手荷物から必要品を出すと、ワイフはシャワーだった。その間に、数十年ぶりの布団敷きをする。おもしろい。濃い色が掛布団に思えたので薄い色をまず2枚だして床に敷いた。ところがサイズが大きい。濃い色で厚めの布団が下で薄い色のものが上だった。前もって添乗員Nさんが云っていたように、間違えやすい。やり直し。
今日は2台のデジカメを使用した。コンパクト・デジカメのリチウム・イオン充電池の充電は直ぐに済むが、ネオ一眼デジカメのバッテリーは完全放電前でも充電OKのニッケル水素充電池(単3型)を入れてある。これも同時に充電開始した。双方とも就寝前に充電完了でした。問題は、充電する間にネオ一眼デジカメの設定が元に戻ったことでした・・・。以前は満充電した予備電池を持ち歩き、使いきった時点ですぐ電池交換したのでこの問題は発生しなかった。何事も一長一短あるものです。
シャワーでサッパリしたあと、持参した塩煎餅と栗饅頭を食べる。美味しいですね。

明朝は7時にモーニング・コールで、8時出発となっている。これなら7時45分までにロビーに行き、チェックアウトです。その間にレストランでヴァイキング朝食、目覚ましは6時に設定しました。

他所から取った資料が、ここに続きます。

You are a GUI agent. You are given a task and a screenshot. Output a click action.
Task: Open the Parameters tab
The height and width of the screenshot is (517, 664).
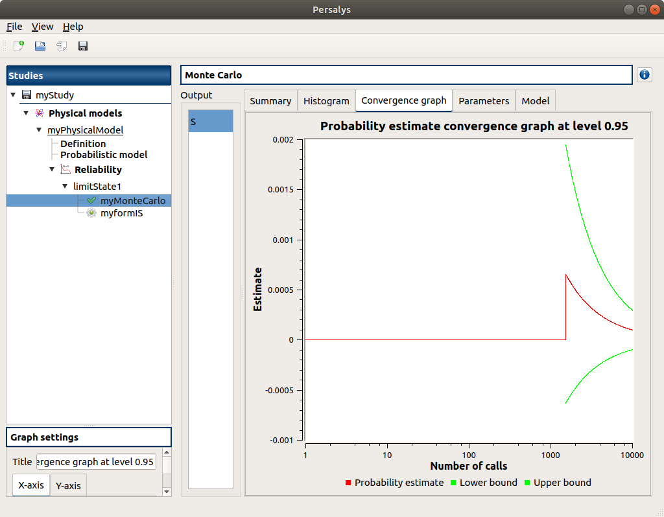(484, 101)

床に敷いた薄い布団では、直にフローリングの硬さが伝わってくる。当初は眠れるか心配だったが、疲れもあり間もなく眠りに落ちた。結果論ですが、意外にも熟睡できました。恐らく床暖で適度に暖かかったのでしょう。ついでながら、韓国の都会のホテルやマンションは床暖が多いそうですが、燃料は都市ガスのようです。もしLPGなら、高カロリーで効率が良いのでしょう。